Ask That Guy with the Glasses
by Doctor Who Vs. The Avengers
Summary: I do not own anything. I simply want to create my own episode(s). Rated T just in case.
1. Chapter 1

Directors POV as he observes how the final take turned out

Ask That Guy rises from under the bar.

Ask That Guy says "Hail Hydra! Didn't hear you come in.

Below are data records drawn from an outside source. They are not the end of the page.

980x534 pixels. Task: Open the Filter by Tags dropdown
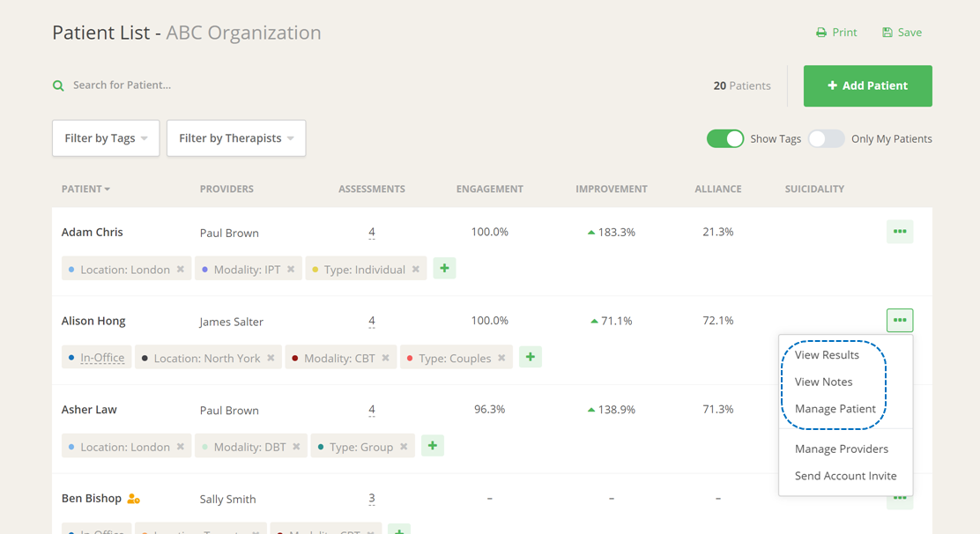coord(105,138)
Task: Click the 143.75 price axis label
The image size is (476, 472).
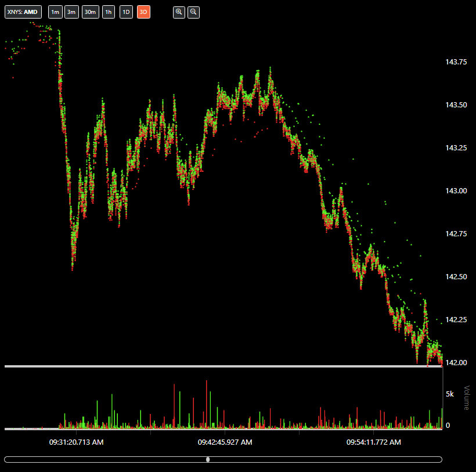Action: tap(456, 62)
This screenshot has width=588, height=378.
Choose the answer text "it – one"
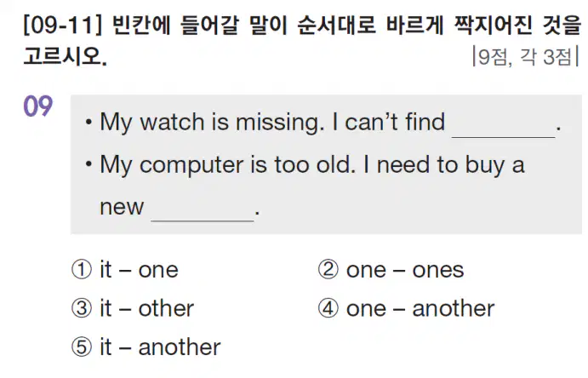[x=139, y=270]
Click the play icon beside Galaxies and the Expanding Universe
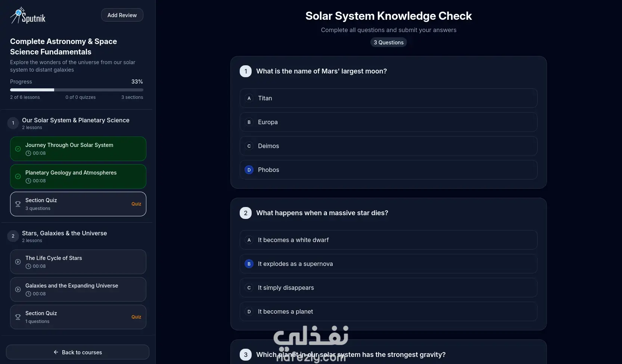The height and width of the screenshot is (364, 622). (x=18, y=289)
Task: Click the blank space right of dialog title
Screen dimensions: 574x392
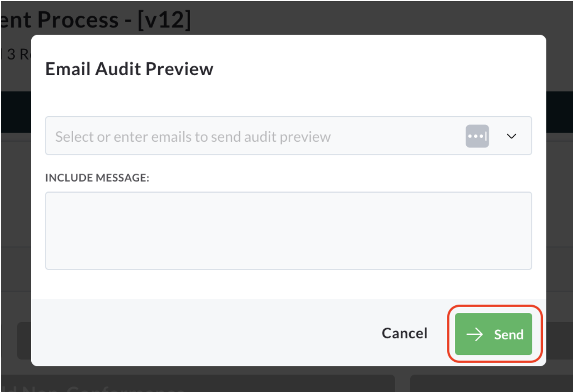Action: point(379,69)
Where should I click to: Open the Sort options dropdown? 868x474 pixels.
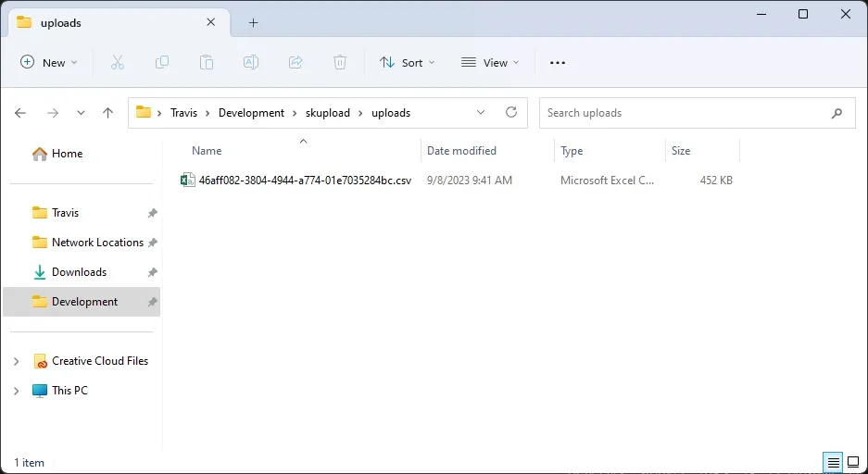[401, 62]
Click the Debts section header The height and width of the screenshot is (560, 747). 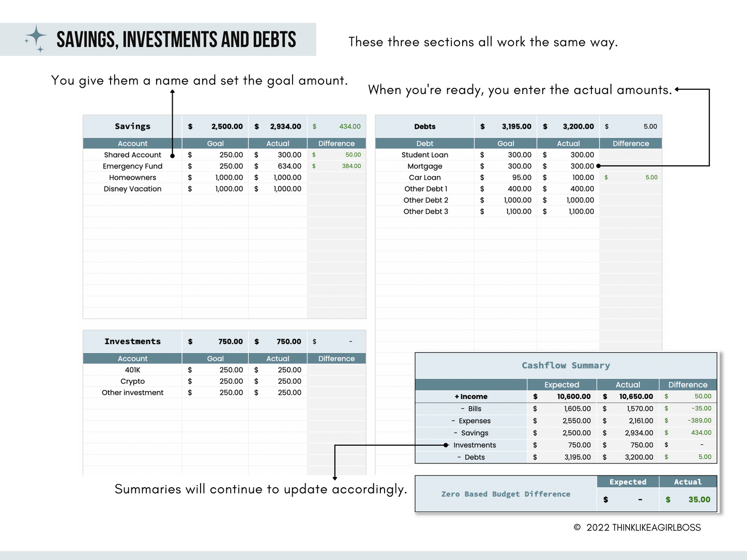(x=424, y=126)
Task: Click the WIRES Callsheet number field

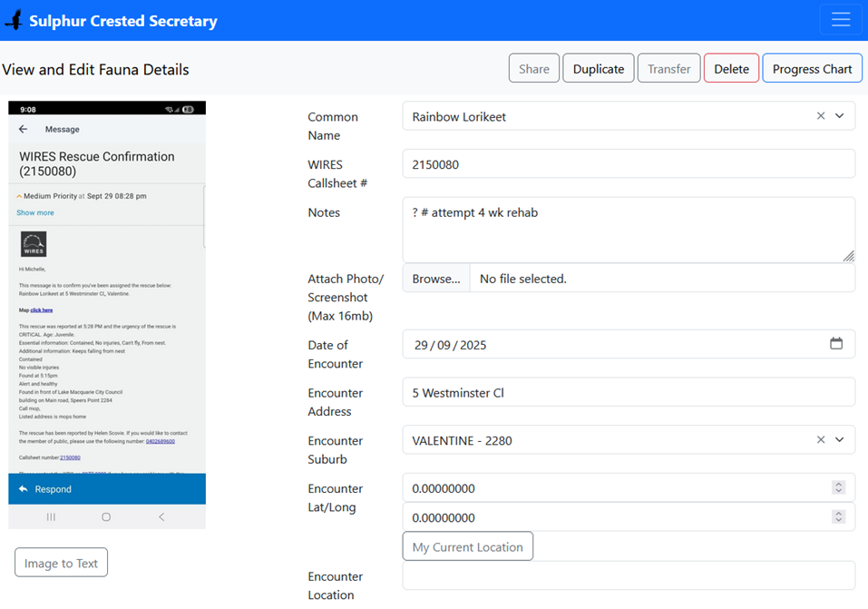Action: 628,164
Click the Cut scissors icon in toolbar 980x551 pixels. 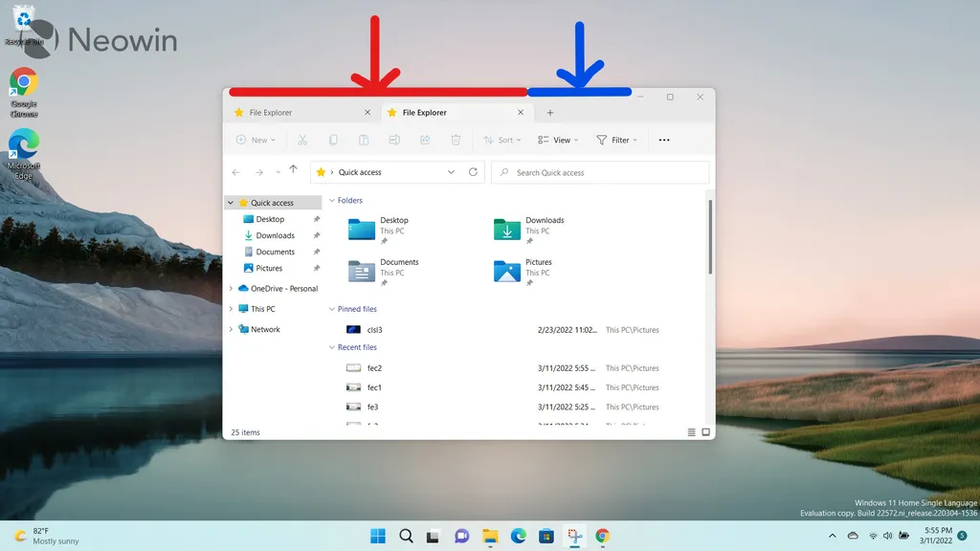[302, 140]
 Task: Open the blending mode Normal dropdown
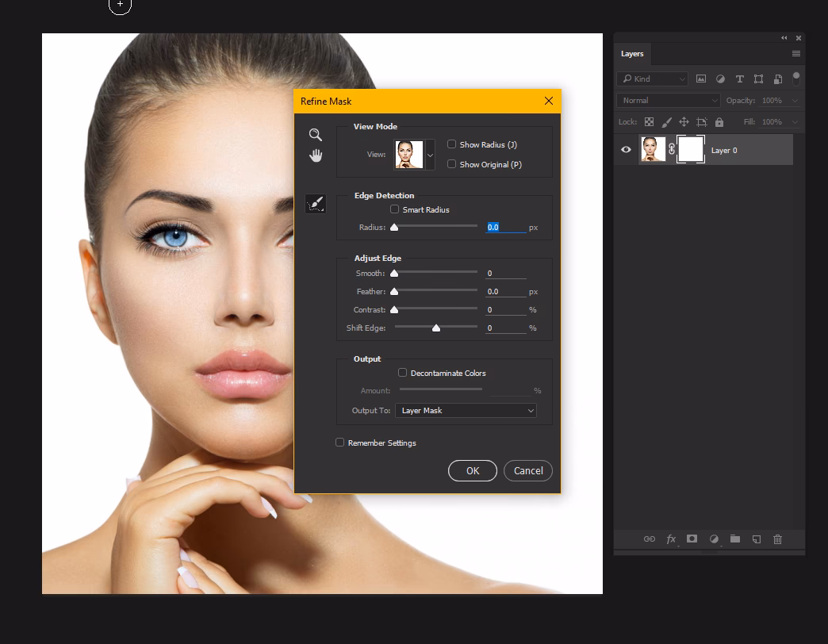coord(667,100)
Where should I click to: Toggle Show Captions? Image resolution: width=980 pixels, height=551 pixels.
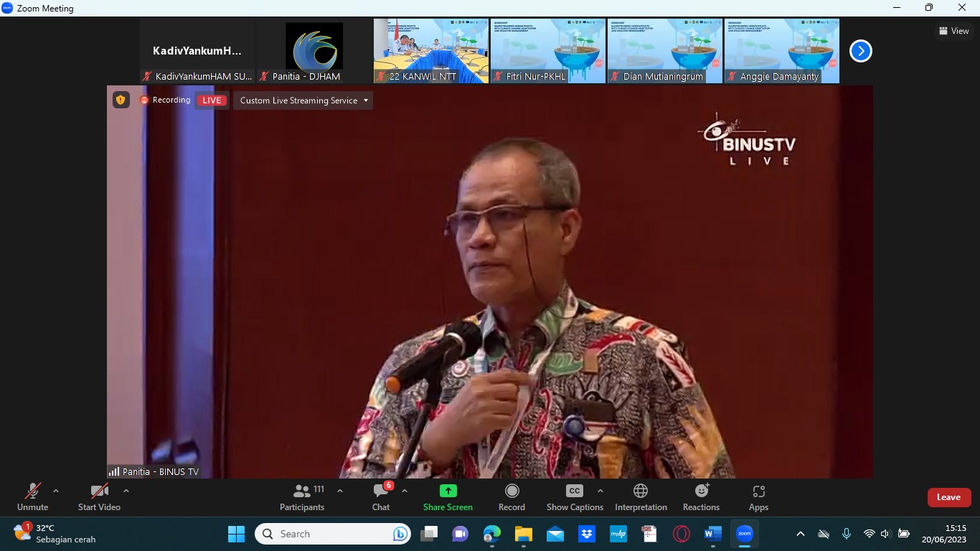[x=575, y=497]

Greetings and welcome to Ask That Guy with the Glasses."

The title and music start and fade when they are done.

The Narrator says "Why cant Spider-Man be in the Avengers?"

Ask That Guy says "That's a very good question. And the answer is quite simple. Sony hates making money. Did you hear how much the first Amazing Spider-Man film made? A crap load. And when they found out that the new film might flop, they became ecstatic. They thought if it flopped, they could throw the rights back at Marvel and be done with them. Now I know what you're thinking. If Sony doesn't want the rights anymore, why don't they just give them back? Because they're idiots. Yes.

The Narrator says "What is the meaning of life?"

Ask That Guy says "Oh me dear fellow. Isn't it obvious? Its me."

Ask That Guy spreads his arms across the bar and has an evil grin.

Ask That Guy says "And soon you will all be my servants."

The narrator says "Do you have what it takes to be a hero?"

Ask That Guy says "Yes. Yes I do. In fact my super power is that I can use my pipe as a weapon."

Ask That Guy has a confused look.

Ask That Guy says "Oh that's right. I already use my pipe as a weapon. In that case, no. No I do not. Yes."

The narrator says "One of my friends says he has a problem with gay thoughts. How can I help him?"

Ask That Guy says "Well remember Lorelei from that one episode of Agents of SHIELD? Simply go to Asgard. Break her out of prison. Bring her back to earth. And then introduce her to your friend and he will be forever attracted to her and no longer only downside of course would be that eventually she would take over the world and we will all be her slaves. but at least your friend and all the men of the world will no longer be at risk of having gay thoughts. With onions."

The narrator says "Do you have a record deal?"

Ask That Guy says "Why yes I do. Its called THIS IS THE MOST ANNOYING SONG IN THE WORLD! THIS IS THE MOST ANNOYING SONG IN THE WORLD! THIS IS THE MOST ANNOYING SONG IN THE WORLD! It's quite popular.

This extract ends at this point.